Would this be ambience, or atmosphere?
I hadn't expected such an emptiness!
An empty nest.
Do you open up before or after a good pandering?
Book, Web site, infomercial. Edginess must be catching.
So let me be the first to congratulate—
What is it people seek in your utterances?
You knew Mozart. Before he decomposed—
And Freud was your plumber. Conscious or unconscious?
But have you ever crossed over? You know, necrophilia?
This becomes a brief and bitter comedy, and is something Samuel Beckett would have written as one one of his radio plays, the usual scenario of a character frozen in habit or ritual , redundantly trying to revive some earlier sense of coherence from situations or things. Bosch's second voice offers no inside information, provides no clues, but rather deflects the inquiries with accidental puns. This is a piece that doesn't so much ends as it does stops , cold. It's seems that this inquiry could go on indefinitely, right to the grave, as the peculiar narcissistic loop provides just enough variation in the malformed responses, the echos, that one can proceed with it forever as if they were indeed closer to a Big Secret. Bosch is wise to leave the scene when he does, leaving us with a funny , if minor melodrama .
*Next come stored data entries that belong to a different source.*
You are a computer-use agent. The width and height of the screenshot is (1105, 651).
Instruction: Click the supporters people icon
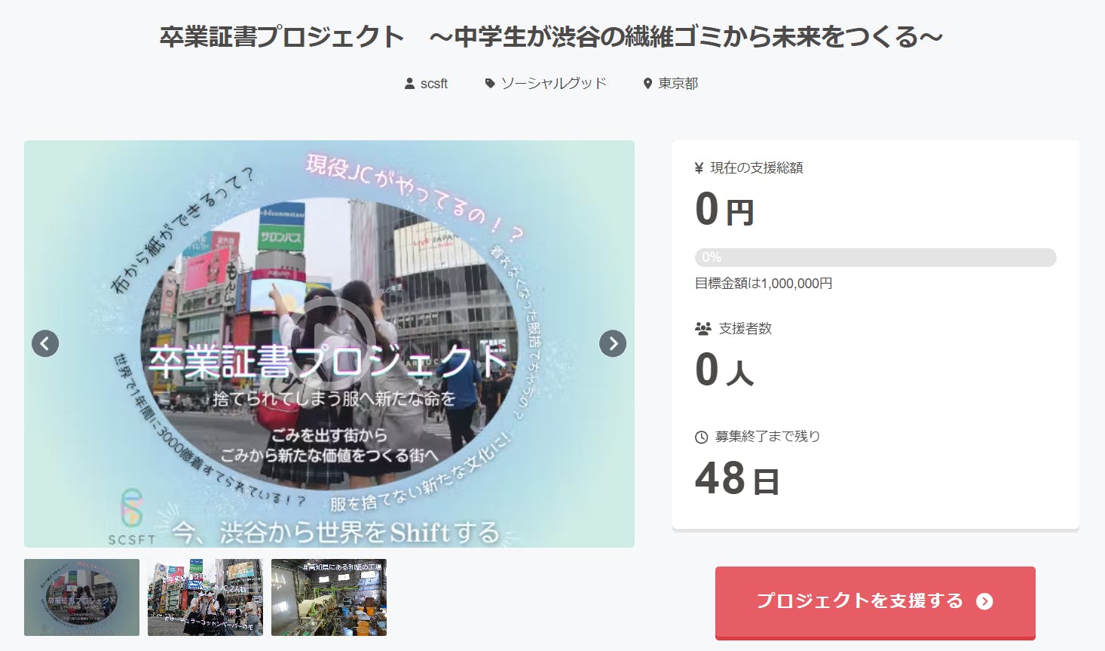[703, 329]
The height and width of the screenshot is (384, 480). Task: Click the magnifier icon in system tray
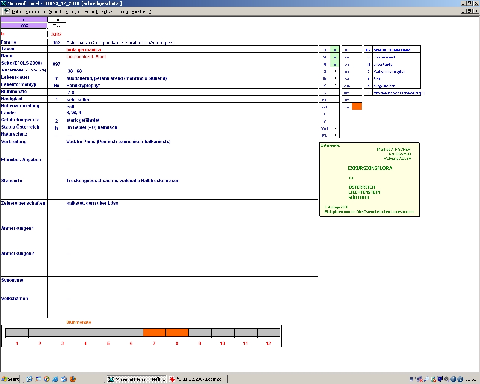point(426,379)
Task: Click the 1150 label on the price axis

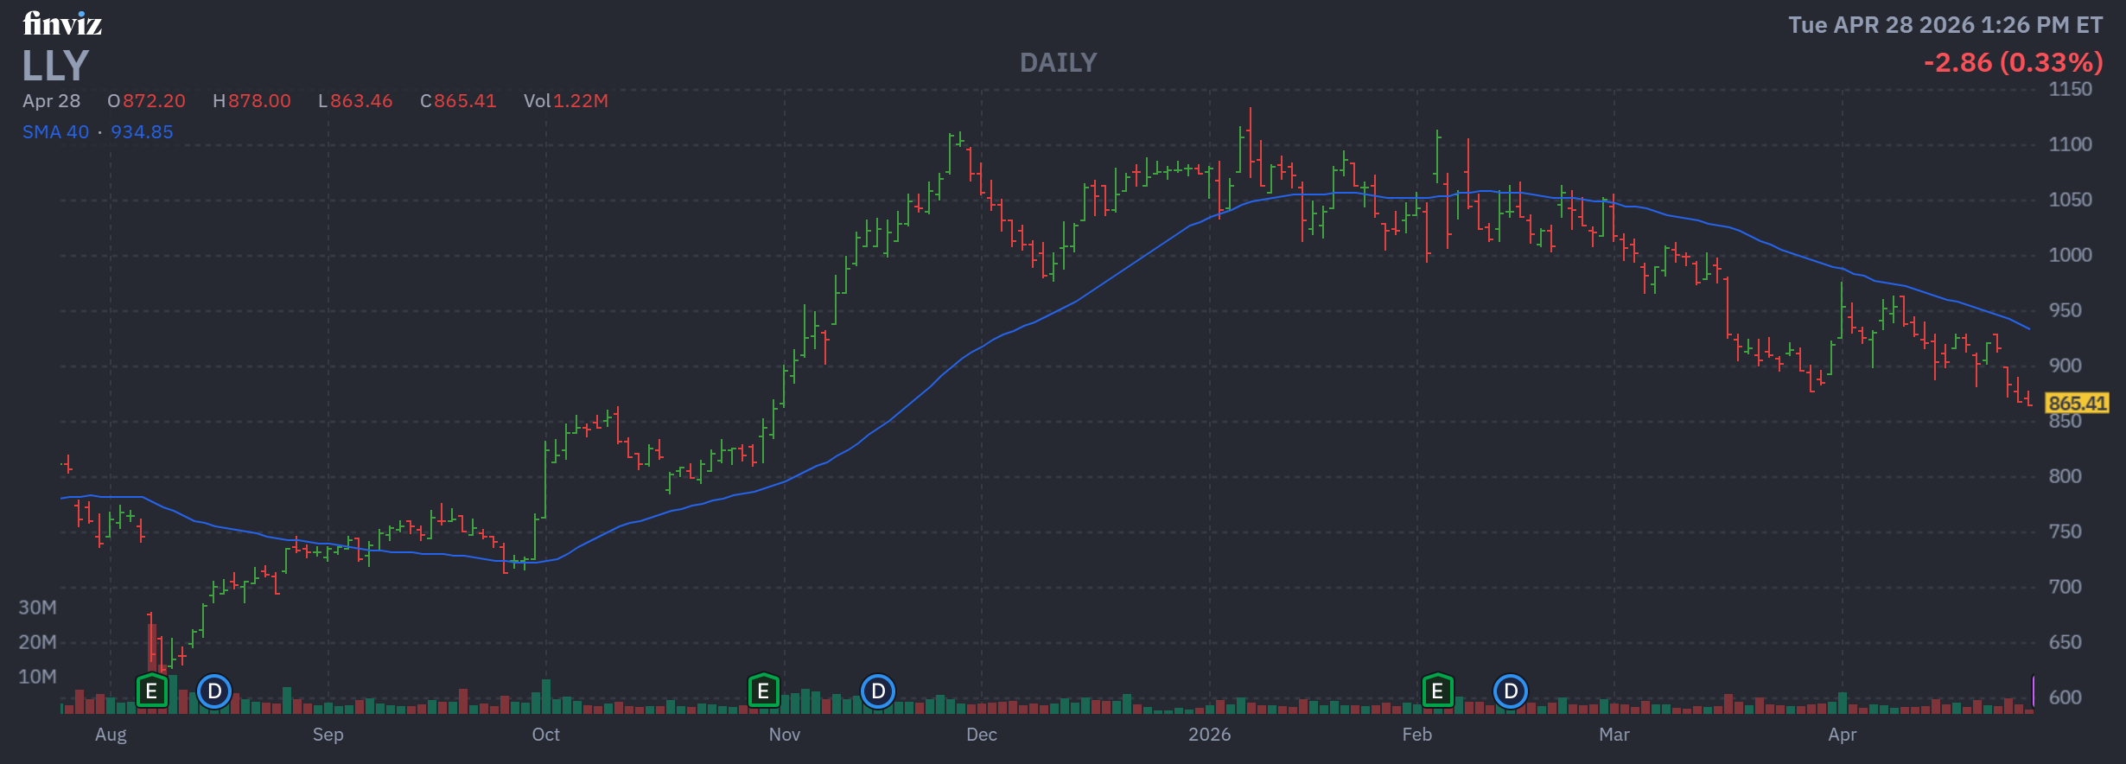Action: [2070, 89]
One can, of course, seize upon any of the questions and their responses and find layers of implication and hence unearth every deferred meaning, but I think that's part of what makes the poem work so well. Bosch plays on the human brain's insistence on making utterances contain more than surface references, and it is a nice trick he's pulled. The character, the interlocutor , is trapped in infinite regress with his questions, and the reader, as well, might be compelled to parse each pun and skewed return. This might ,then, be a comedy with two acts performed simultaneously.